The victims were Shana Decree’s other two children, 25-year-old Naa’lrah Smith and 13-year-old Damon, her sister, 42-year-old Jamilla Campbell, and Campbell’s 9-year-old twin daughters, Imani and Erika Allen, authorities said. All seven lived together in the same apartment.

Shana Decree told detectives the whole family “wanted to die,” according to a probable cause affidavit. But authorities said they are “no closer to understanding” the motive or the chain of events that led to the killings.

The women both have been charged with five counts of homicide and one count of conspiracy, the Bucks County District Attorney’s Office said.

Related: Cramped Pennsylvania apartment hid broken glass, overturned furniture and 5 dead family members

Weeks of concern

There was broken glass and clutter throughout the apartment when police arrived.

“This been going on for the past month,” Decree Sr. told WTVD. “I mean we been calling children’s services, calling the police.”

A social worker was conducting a surprise visit on Monday when the family was found, according to the affidavit. No one answered the door, so the social worker asked the building’s maintenance crew to check the apartment. Less than 20 minutes later, a maintenance worker called 911. The apartment was in disarray, with the five bodies discovered in one bedroom, the affidavit states. Shana and Dominique Decree were found “disoriented” and taken to a hospital, the document states.

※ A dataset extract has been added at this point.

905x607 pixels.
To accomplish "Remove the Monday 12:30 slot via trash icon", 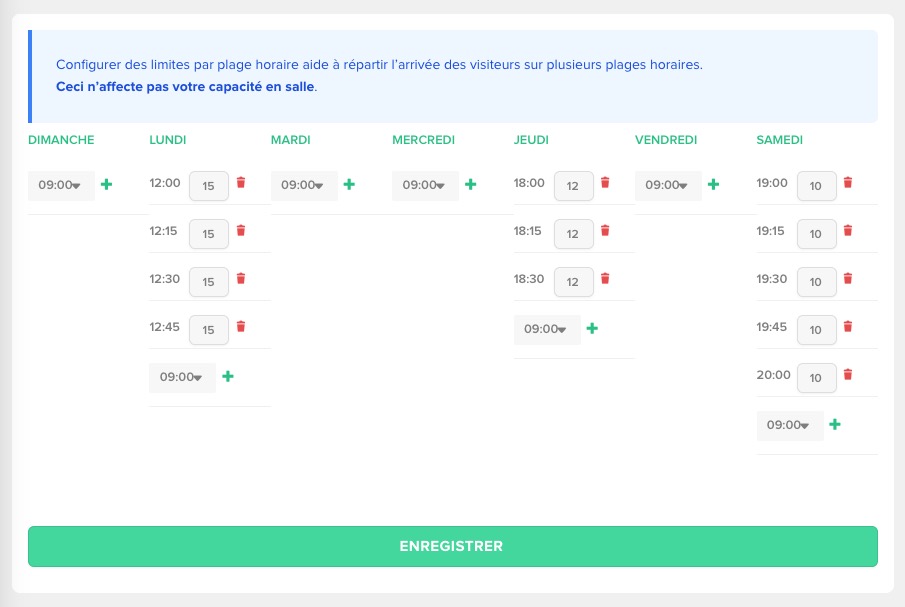I will (240, 279).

A caseworker with the Bucks County Children and Youth Social Services Agency had visited the family’s apartment at least one previous time, according to the affidavit.

“We’ve been calling and checking and doing everything we needed to do,” Decree Sr. told WTVD. “Every time they went, from my perspective at least, they said the kids were safe and it’s nothing we could do.”

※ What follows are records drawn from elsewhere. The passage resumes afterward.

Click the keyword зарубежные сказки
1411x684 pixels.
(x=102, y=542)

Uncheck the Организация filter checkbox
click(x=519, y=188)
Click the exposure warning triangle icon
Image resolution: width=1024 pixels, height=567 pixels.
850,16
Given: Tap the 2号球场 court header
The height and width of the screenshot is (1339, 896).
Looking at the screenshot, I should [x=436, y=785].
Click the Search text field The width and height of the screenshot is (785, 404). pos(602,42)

Mother and daughter admit to killings

Initially, Shana and Dominique Decree told investigators that three men carried out the killings, according to the affidavit.

But their story changed, and later both women said that they and Shana’s sister, Campbell, had killed their family members.

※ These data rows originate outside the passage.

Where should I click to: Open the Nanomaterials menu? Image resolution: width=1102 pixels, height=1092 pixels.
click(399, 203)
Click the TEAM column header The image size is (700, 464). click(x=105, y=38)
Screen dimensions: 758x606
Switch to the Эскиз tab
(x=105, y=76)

“Shana advised that all, including the children, were talking about suicide,” the affidavit says.

In separate interviews with police, the women said they choked the others to death, the affidavit says. Dominique Decree’s neck had visible injuries, police observed.

The cause and manner of the victims’ deaths won’t be available for several weeks as the coroner waits for toxicology results, authorities said.

Decree Sr. is now grieving the loss of his son, allegedly at the hands of his wife and daughter.

“I don’t want them in no insane asylum,” he told WTVD. “I want to see them in jail for the rest of their life.”

Speaking to reporters on Tuesday, Bucks County District Attorney Matthew Weintraub said Shana and Dominique Decree would “be made to pay for their crimes.”

“We’ll do our best to bring justice to those girls and the other three victims,” he said.

It was not immediately clear whether the Decrees have been assigned an attorney.